■ **TASK OBJECTIVE**:
When you find the line that contains "1496x646 pixels.", restate it and all lines after it exactly, stopping at the end of the material.
◆ ◆ ◆ ◆ ◆
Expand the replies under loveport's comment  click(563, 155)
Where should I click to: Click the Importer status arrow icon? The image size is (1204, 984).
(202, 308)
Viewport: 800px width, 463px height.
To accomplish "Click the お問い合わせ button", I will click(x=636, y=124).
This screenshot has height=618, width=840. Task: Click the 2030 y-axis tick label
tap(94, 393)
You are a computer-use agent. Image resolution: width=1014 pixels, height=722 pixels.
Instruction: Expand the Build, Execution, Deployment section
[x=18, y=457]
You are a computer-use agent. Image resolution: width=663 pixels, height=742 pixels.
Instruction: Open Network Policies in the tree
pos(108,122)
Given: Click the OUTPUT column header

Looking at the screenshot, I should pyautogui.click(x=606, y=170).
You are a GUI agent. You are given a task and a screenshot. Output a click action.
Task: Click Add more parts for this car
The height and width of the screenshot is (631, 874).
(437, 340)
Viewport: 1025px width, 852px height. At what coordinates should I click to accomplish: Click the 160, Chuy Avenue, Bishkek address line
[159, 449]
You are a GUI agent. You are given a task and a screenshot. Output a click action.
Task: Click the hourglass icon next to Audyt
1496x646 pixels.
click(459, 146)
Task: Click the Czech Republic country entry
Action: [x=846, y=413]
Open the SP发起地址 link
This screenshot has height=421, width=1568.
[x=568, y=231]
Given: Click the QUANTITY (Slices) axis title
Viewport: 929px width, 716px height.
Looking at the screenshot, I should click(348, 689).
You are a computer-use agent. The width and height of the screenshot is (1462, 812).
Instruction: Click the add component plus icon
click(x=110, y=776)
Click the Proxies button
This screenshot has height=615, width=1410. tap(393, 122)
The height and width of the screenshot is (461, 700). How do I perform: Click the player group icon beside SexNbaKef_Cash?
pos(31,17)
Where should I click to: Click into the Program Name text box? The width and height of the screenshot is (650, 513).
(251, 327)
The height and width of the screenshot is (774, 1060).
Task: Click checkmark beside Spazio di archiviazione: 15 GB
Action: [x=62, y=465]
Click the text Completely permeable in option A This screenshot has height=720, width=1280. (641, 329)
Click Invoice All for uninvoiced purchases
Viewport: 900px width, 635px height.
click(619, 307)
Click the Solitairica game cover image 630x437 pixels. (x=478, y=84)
◆ ◆ ◆ ◆ ◆
■ **OUTPUT FOR THIS EXERCISE**:
1496x646 pixels.
click(459, 146)
Task: Click the Czech Republic country entry
Action: [x=846, y=413]
Open the SP发起地址 link
This screenshot has height=421, width=1568.
[x=568, y=231]
Given: Click the QUANTITY (Slices) axis title
Viewport: 929px width, 716px height.
Looking at the screenshot, I should click(348, 689).
You are a computer-use agent. The width and height of the screenshot is (1462, 812).
Instruction: Click the add component plus icon
click(x=110, y=776)
Click the Proxies button
This screenshot has height=615, width=1410. tap(393, 122)
The height and width of the screenshot is (461, 700). How do I perform: Click the player group icon beside SexNbaKef_Cash?
pos(31,17)
Where should I click to: Click into the Program Name text box? The width and height of the screenshot is (650, 513).
(251, 327)
The height and width of the screenshot is (774, 1060).
Task: Click checkmark beside Spazio di archiviazione: 15 GB
Action: [x=62, y=465]
Click the text Completely permeable in option A This screenshot has height=720, width=1280. (641, 329)
Click Invoice All for uninvoiced purchases
Viewport: 900px width, 635px height.
click(619, 307)
Click the Solitairica game cover image 630x437 pixels. (x=478, y=84)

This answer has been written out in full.